Would you output the entries below only from the line containing "Task: Click the 関連する法的要求事項 section heading" through the line containing "Open the hamburger navigation", exactly as they stand and with both ends included?

Records from a data source
__________

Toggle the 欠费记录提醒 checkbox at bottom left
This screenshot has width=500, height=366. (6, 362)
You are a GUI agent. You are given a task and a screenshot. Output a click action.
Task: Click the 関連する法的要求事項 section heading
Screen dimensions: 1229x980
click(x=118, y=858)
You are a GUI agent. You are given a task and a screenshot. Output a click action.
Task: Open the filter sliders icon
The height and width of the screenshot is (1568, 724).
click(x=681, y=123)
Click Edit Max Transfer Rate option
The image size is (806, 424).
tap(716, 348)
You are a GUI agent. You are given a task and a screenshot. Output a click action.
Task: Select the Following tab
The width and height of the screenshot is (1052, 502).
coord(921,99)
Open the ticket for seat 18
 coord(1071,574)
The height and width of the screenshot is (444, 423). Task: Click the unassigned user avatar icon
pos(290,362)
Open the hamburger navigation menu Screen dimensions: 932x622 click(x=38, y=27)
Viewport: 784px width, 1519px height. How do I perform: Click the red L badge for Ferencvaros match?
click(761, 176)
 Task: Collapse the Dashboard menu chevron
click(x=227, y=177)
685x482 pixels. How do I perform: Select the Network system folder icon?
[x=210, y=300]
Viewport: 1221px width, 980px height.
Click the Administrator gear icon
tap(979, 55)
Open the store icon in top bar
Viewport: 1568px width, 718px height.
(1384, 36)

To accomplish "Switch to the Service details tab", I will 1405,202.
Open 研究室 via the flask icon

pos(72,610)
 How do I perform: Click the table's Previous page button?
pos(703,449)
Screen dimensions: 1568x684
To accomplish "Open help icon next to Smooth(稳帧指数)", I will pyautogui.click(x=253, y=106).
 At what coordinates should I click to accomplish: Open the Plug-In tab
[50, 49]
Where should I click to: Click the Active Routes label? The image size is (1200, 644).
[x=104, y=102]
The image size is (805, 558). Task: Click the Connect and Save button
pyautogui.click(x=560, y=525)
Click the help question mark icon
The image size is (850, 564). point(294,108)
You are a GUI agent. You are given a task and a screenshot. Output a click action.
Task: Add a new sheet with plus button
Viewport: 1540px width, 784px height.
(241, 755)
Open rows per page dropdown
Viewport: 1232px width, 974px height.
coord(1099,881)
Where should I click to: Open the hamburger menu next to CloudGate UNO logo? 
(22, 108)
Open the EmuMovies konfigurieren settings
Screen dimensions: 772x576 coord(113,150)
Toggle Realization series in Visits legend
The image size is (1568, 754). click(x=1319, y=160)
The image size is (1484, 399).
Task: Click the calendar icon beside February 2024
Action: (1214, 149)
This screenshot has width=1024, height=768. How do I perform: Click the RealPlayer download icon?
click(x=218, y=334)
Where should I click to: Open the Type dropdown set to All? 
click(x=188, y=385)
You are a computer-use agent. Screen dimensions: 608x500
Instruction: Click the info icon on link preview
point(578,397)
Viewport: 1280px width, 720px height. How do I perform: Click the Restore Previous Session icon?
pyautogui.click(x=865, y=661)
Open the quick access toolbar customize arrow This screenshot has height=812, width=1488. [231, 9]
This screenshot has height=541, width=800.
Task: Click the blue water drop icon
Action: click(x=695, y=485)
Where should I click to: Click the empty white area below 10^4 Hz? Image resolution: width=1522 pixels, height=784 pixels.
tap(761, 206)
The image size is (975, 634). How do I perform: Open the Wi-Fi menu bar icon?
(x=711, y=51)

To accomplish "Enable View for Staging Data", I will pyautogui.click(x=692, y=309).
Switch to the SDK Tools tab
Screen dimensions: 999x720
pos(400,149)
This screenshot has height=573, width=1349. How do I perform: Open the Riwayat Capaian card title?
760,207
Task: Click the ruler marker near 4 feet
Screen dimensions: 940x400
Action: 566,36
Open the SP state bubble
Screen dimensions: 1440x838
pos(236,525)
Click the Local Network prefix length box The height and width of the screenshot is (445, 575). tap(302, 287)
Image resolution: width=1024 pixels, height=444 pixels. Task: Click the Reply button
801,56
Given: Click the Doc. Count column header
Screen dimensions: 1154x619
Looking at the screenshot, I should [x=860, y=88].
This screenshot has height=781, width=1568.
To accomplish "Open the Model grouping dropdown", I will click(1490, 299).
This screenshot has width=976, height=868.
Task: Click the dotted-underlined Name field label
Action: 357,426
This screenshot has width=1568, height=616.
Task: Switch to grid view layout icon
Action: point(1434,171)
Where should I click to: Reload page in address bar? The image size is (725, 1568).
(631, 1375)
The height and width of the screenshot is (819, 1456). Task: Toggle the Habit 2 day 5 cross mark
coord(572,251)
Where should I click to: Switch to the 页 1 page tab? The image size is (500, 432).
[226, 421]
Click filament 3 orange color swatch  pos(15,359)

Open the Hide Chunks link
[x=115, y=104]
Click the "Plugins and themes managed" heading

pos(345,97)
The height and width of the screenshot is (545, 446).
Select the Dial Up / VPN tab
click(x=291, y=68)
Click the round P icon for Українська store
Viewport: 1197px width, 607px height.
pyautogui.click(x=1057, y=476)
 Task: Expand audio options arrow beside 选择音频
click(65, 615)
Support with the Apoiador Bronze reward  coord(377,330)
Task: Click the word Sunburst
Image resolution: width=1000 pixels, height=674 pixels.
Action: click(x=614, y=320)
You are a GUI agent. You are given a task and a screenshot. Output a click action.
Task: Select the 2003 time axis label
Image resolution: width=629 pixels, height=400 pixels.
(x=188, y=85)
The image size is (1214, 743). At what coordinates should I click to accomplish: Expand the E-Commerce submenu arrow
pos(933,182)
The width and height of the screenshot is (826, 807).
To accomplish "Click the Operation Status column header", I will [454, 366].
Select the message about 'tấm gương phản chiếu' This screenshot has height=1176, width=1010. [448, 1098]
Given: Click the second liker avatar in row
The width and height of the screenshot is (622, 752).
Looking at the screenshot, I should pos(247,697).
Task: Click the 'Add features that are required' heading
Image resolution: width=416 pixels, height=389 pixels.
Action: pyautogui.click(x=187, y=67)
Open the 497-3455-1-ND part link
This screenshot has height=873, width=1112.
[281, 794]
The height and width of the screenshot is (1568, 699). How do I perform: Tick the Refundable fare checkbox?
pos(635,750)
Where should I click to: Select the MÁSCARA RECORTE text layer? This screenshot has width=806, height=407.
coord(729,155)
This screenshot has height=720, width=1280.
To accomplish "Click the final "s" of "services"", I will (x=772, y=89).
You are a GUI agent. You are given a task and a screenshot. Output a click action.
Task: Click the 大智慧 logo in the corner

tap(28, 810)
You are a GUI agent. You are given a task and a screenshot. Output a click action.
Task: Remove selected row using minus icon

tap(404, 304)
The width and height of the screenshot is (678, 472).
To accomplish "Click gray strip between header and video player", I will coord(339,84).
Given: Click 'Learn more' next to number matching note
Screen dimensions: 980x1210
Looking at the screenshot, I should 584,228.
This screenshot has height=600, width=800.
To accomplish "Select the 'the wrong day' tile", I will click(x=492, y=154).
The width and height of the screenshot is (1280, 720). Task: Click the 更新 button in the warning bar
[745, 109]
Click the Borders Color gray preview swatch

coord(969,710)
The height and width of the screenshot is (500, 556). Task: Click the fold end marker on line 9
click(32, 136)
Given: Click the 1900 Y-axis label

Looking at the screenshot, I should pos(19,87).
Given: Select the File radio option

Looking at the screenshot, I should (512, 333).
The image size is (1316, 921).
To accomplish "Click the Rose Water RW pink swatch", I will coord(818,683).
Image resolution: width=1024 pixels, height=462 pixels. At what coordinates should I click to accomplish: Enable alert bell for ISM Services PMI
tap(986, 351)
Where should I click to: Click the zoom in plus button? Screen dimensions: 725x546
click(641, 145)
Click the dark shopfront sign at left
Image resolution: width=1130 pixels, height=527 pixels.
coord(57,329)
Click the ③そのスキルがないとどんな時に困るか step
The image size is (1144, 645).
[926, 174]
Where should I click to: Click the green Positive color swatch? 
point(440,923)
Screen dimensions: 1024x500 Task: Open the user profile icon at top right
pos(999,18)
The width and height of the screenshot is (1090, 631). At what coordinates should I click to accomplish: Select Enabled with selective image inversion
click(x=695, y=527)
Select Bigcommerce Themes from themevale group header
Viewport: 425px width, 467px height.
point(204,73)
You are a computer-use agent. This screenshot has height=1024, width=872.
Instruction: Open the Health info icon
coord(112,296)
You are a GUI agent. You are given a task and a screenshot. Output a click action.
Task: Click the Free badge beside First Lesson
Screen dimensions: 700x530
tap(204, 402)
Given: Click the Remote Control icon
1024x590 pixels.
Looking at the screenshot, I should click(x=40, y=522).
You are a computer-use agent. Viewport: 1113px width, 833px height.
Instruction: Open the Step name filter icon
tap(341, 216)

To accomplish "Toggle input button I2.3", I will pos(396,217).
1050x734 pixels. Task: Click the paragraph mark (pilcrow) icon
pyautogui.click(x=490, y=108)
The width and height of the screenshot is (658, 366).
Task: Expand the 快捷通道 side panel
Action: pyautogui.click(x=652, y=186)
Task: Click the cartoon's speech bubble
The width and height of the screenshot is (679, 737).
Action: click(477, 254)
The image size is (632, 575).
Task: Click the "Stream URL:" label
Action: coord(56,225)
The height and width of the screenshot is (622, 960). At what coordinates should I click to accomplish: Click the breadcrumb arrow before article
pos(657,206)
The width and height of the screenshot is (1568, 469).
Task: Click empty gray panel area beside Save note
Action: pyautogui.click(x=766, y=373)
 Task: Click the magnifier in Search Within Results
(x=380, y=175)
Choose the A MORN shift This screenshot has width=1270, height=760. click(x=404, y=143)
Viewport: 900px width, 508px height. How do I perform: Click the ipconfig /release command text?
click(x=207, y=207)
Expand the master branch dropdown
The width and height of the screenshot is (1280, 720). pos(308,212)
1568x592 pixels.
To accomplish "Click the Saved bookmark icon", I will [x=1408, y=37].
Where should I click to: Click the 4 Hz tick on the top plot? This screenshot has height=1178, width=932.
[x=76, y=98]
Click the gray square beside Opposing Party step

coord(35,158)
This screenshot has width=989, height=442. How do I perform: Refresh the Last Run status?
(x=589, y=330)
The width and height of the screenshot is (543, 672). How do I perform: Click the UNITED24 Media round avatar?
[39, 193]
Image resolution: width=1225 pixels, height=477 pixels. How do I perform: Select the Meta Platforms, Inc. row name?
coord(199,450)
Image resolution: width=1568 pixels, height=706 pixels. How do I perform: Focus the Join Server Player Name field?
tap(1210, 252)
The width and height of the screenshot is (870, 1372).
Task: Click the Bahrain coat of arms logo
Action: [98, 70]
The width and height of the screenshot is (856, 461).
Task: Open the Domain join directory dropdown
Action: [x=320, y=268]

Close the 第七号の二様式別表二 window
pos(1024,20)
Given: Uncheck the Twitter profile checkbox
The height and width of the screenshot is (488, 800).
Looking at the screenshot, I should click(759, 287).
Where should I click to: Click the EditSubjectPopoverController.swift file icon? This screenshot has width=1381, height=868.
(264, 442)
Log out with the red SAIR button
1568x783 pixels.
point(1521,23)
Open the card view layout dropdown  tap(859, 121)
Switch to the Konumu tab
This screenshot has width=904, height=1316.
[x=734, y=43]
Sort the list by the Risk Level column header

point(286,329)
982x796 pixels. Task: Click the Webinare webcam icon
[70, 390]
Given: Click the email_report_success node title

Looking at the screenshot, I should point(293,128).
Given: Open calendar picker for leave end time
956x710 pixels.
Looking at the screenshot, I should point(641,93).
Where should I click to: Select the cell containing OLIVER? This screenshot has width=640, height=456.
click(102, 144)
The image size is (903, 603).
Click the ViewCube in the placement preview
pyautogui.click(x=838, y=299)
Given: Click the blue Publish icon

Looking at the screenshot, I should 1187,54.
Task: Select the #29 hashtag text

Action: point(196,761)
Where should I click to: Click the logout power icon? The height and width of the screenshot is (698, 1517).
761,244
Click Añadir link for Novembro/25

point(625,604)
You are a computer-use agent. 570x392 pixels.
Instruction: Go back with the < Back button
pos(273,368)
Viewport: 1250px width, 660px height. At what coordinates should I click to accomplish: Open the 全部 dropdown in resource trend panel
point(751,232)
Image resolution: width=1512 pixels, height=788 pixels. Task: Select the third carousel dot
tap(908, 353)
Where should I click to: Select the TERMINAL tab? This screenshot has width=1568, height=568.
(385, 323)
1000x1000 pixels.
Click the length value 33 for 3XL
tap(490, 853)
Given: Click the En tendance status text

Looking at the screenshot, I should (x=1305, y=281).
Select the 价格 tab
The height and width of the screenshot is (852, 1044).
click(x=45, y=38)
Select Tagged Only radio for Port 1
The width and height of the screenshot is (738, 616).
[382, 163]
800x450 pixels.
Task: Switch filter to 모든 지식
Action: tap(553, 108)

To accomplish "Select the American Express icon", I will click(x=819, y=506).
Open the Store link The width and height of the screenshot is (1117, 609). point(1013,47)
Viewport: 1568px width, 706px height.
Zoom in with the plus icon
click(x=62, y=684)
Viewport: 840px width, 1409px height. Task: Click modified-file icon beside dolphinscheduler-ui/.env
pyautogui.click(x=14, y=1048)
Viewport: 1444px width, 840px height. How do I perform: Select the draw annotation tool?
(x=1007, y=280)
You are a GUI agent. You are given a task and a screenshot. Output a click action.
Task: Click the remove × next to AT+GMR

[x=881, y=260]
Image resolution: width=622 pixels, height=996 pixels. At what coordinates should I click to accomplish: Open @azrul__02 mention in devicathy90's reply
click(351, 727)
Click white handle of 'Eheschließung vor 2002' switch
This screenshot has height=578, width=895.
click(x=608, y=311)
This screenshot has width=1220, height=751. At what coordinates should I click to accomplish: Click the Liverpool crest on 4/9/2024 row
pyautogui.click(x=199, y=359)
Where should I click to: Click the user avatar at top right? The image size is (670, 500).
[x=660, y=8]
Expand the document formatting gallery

__________

Solution for this problem
Task: Click the 関連する法的要求事項 section heading
Screen dimensions: 1229x980
click(x=118, y=858)
You are a GUI agent. You are given a task and a screenshot. Output a click action.
Task: Open the filter sliders icon
The height and width of the screenshot is (1568, 724).
click(x=681, y=123)
Click Edit Max Transfer Rate option
The image size is (806, 424).
tap(716, 348)
You are a GUI agent. You are given a task and a screenshot. Output a click action.
Task: Select the Following tab
The width and height of the screenshot is (1052, 502).
coord(921,99)
Open the ticket for seat 18
 coord(1071,574)
The height and width of the screenshot is (444, 423). Task: Click the unassigned user avatar icon
pos(290,362)
Open the hamburger navigation menu Screen dimensions: 932x622 click(x=38, y=27)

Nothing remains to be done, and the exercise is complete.